What’s your Storytelling Super Power?

storytellingsuperpowerIf there’s one thing I learned from Harry Potter and the Goblet of Fire, it’s that when you’re up against tough odds, it only makes sense to play to your strengths.

To be sure, having a crack team to support you makes a huge difference. But there’s only so much Ron and Hermione can do for you. At some point you have face the dragon. And when you do, you’ll be totally on your own. The only way you’ll be able to defend yourself is if you know your strengths.

Discover your writing strengths

Knowing what kind of stories you are drawn to can help you figure out which projects to focus on. There’s nothing worse than spending hours banging your head against the wall over a project that you’re not equipped to handle. Sometimes you can gain valuable experience from working on things that you’re not good at. That’s how we grow and gain new skills. But there’s absolutely nothing wrong with playing to your strengths, with knowing what you’re good at and doing that thing.

◆ ◆ ◆ ◆

# Complete the following
1 > Answer these questions using the passage on storytelling strengths:
(a) Which book does the writer credit with teaching the lesson about playing to your strengths?
(b) Which two characters are named as only able to do so much for you?
(c) According to the passage, working on things you're not good at is how we do what?
2 > Carry on the passage about storytelling strengths, starting right after its final sentence.

◆ ◆ ◆ ◆

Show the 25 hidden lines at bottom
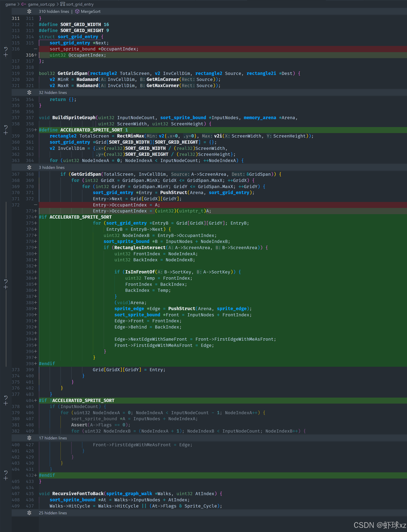The height and width of the screenshot is (532, 407). [29, 513]
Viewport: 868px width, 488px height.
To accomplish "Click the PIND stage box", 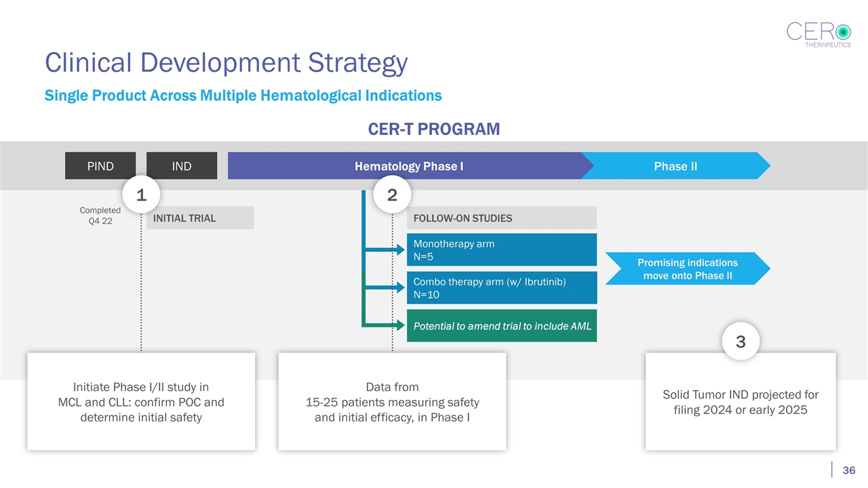I will (x=100, y=166).
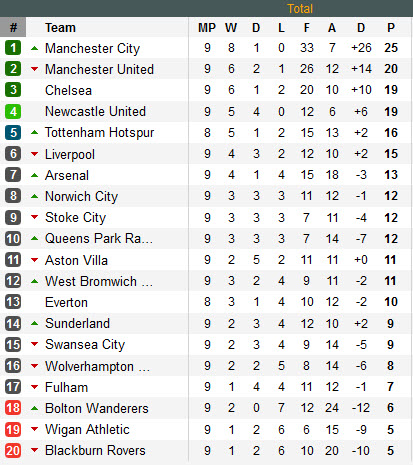
Task: Open the Everton team link
Action: [x=66, y=302]
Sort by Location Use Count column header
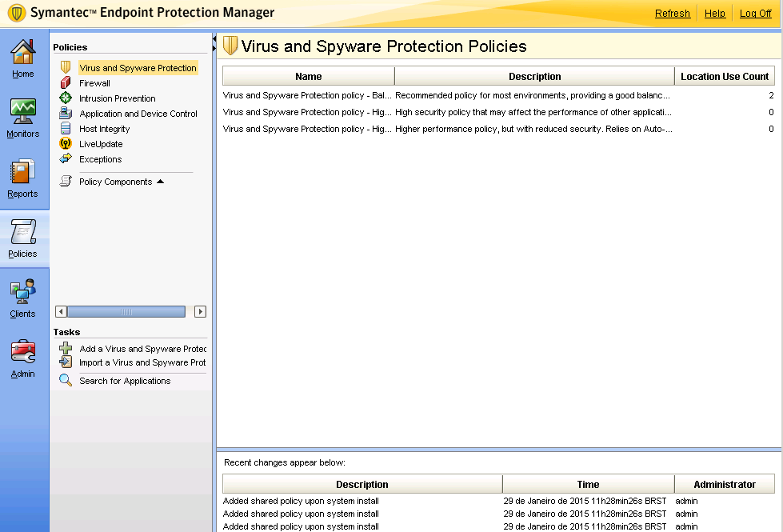The image size is (783, 532). coord(724,77)
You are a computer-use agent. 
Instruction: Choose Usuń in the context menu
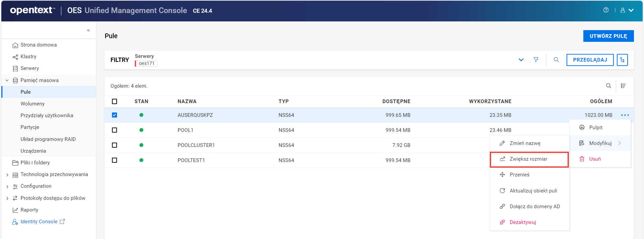point(595,159)

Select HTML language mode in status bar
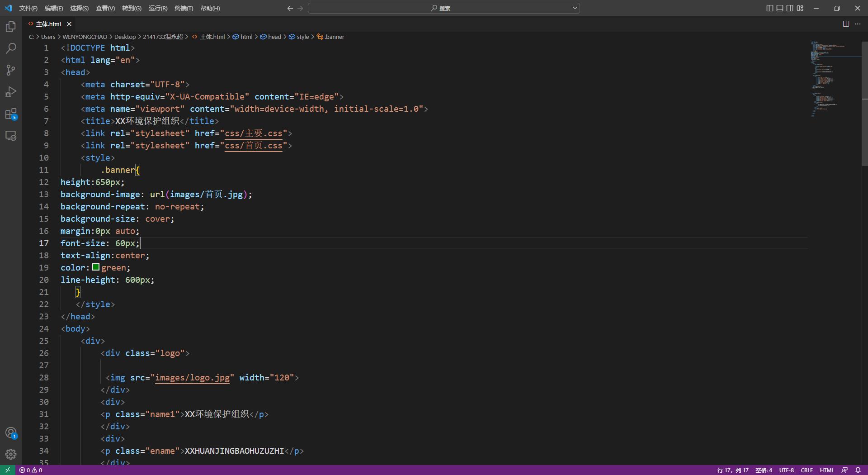pos(827,470)
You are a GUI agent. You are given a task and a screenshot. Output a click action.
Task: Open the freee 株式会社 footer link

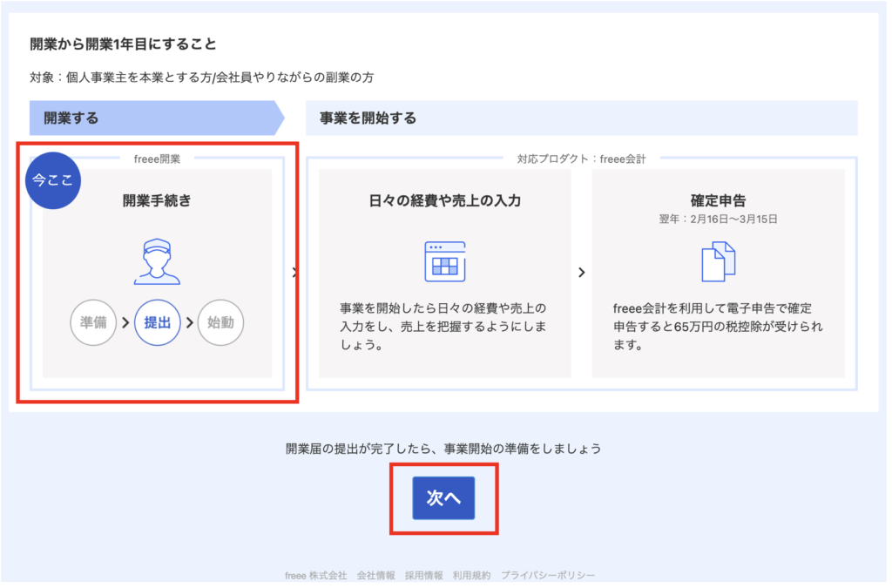pyautogui.click(x=315, y=576)
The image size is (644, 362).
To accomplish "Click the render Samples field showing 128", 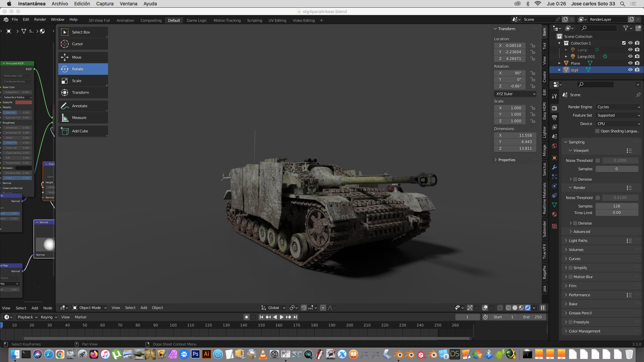I will point(617,206).
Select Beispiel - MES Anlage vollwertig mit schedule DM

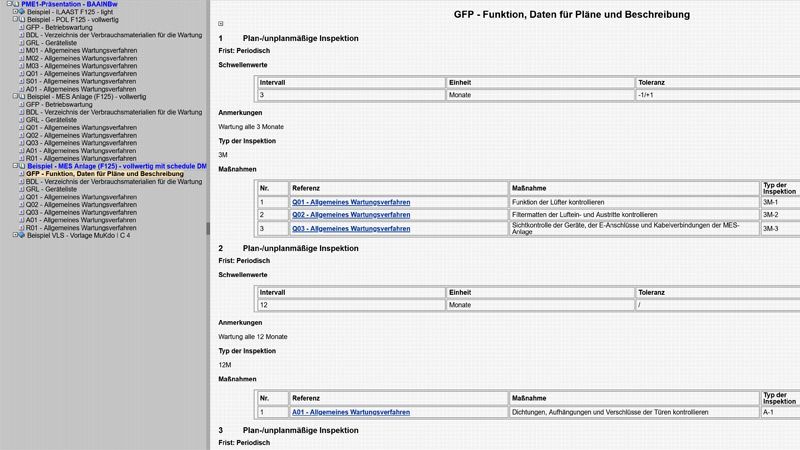(117, 166)
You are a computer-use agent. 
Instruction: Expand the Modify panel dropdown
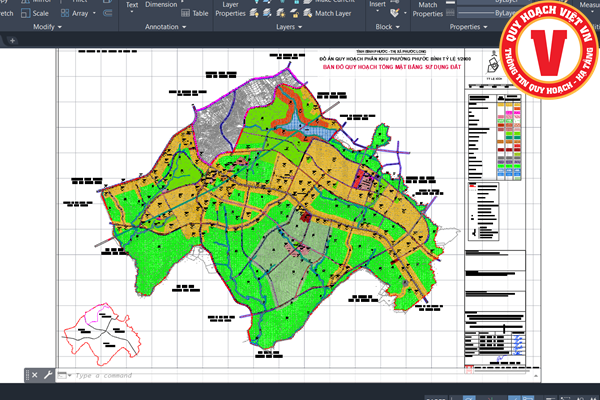[60, 28]
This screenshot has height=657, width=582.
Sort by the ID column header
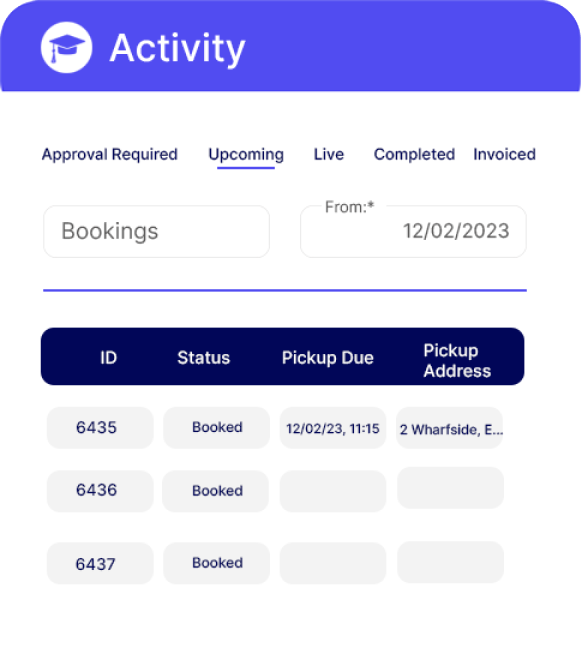(x=109, y=358)
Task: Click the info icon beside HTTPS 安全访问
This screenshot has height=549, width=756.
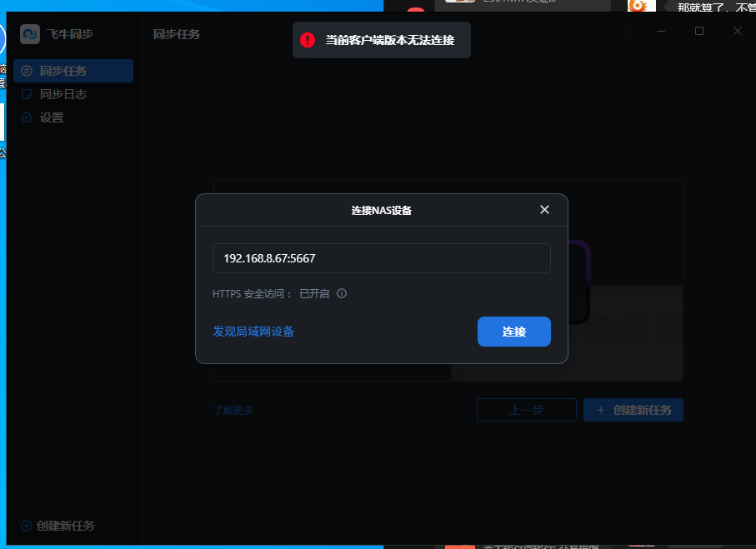Action: 340,293
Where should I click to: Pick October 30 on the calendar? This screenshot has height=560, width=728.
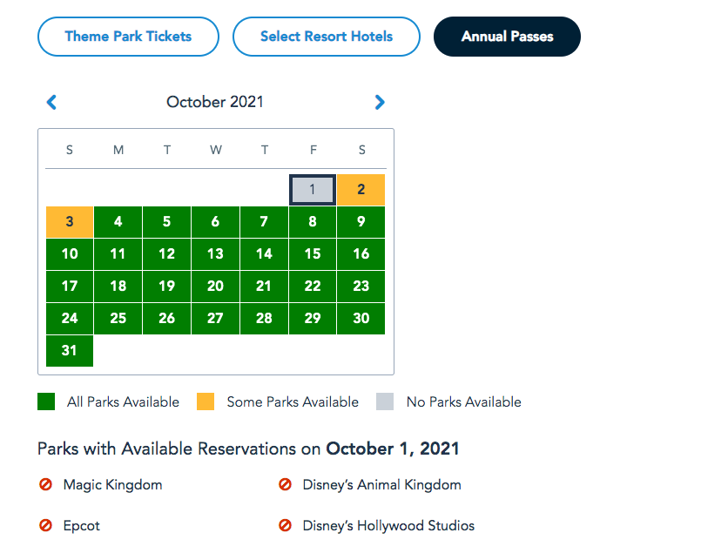(x=361, y=319)
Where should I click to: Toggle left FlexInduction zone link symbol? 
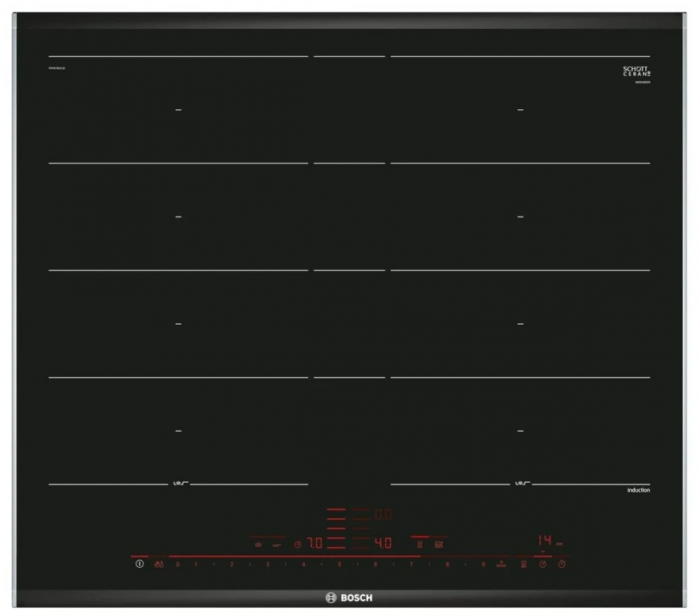pyautogui.click(x=179, y=484)
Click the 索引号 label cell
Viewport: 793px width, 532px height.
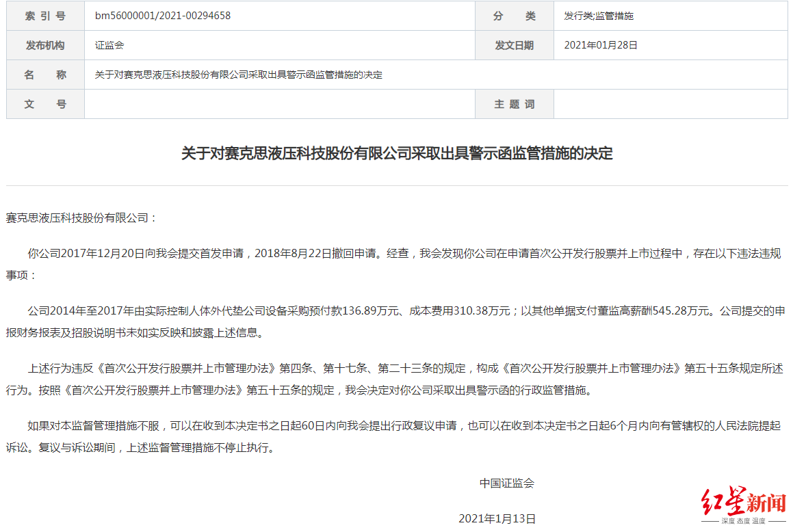click(x=45, y=16)
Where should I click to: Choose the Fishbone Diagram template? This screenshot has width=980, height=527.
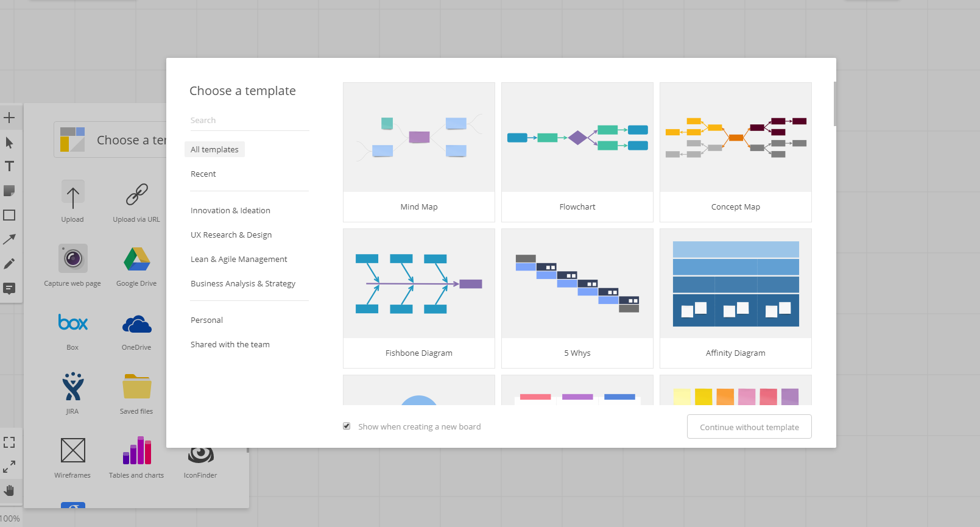[x=419, y=299]
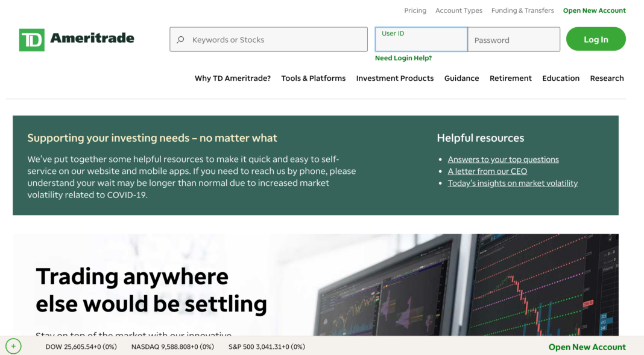View Today's insights on market volatility
This screenshot has width=644, height=355.
(513, 183)
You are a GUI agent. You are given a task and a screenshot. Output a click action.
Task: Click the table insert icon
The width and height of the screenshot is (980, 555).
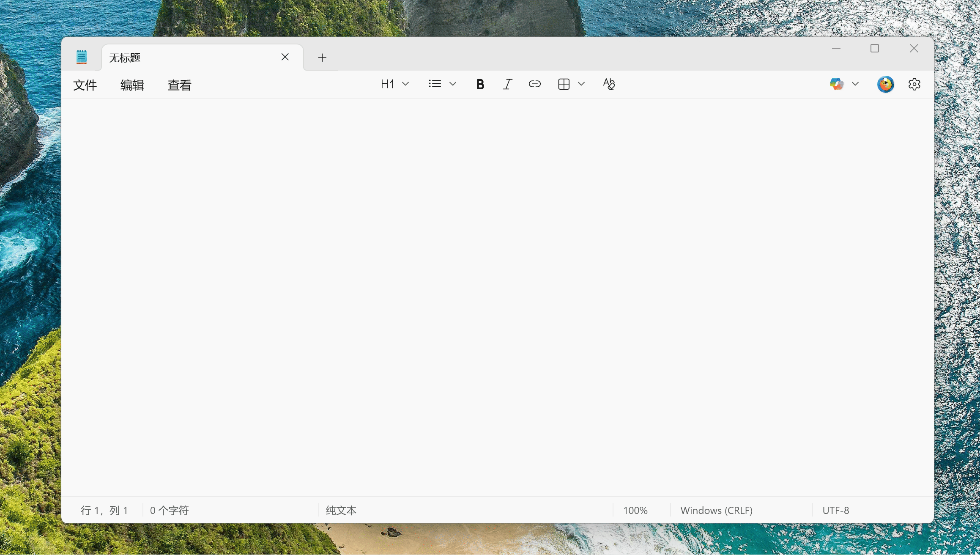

◆ ◆ ◆ ◆

# Responses by task
1 >
(a) Harry Potter and the Goblet of Fire
(b) Ron and Hermione
(c) Grow and gain new skills

2 >
Not to mention, unless you’re a complete masochist, nobody enjoys forcing themselves to do something they’re not good at. The good news is, at least with writing, you don’t have to! You can figure out what you’re good at and focus on those kind of projects and your readers will love you for it! Why? Because you’ll get better and better at telling those kinds of stories… and the enjoyment you take from creating projects that resonate with you on that kind of level will shine through in your writing.

Why your storytelling super power matters

Me? I’m an underdog. Well, I like underdog stories. My favorite movies are Field of Dreams and Empire Records, both stories with characters trying to overcome tough odds and beat the establishment. (“Damn the man! Save the Empire!” Am I right?) And my current WIP will end up reflecting that. Full disclosure, though, it doesn’t right now! I had been trying to write a Survivor story (think Castaway or The Fault in Our Stars). But after taking the quiz and taking stock of where I was at in my manuscript, I realized my main character was telling me she was an underdog and that she wanted a few changes made to her story to reflect that.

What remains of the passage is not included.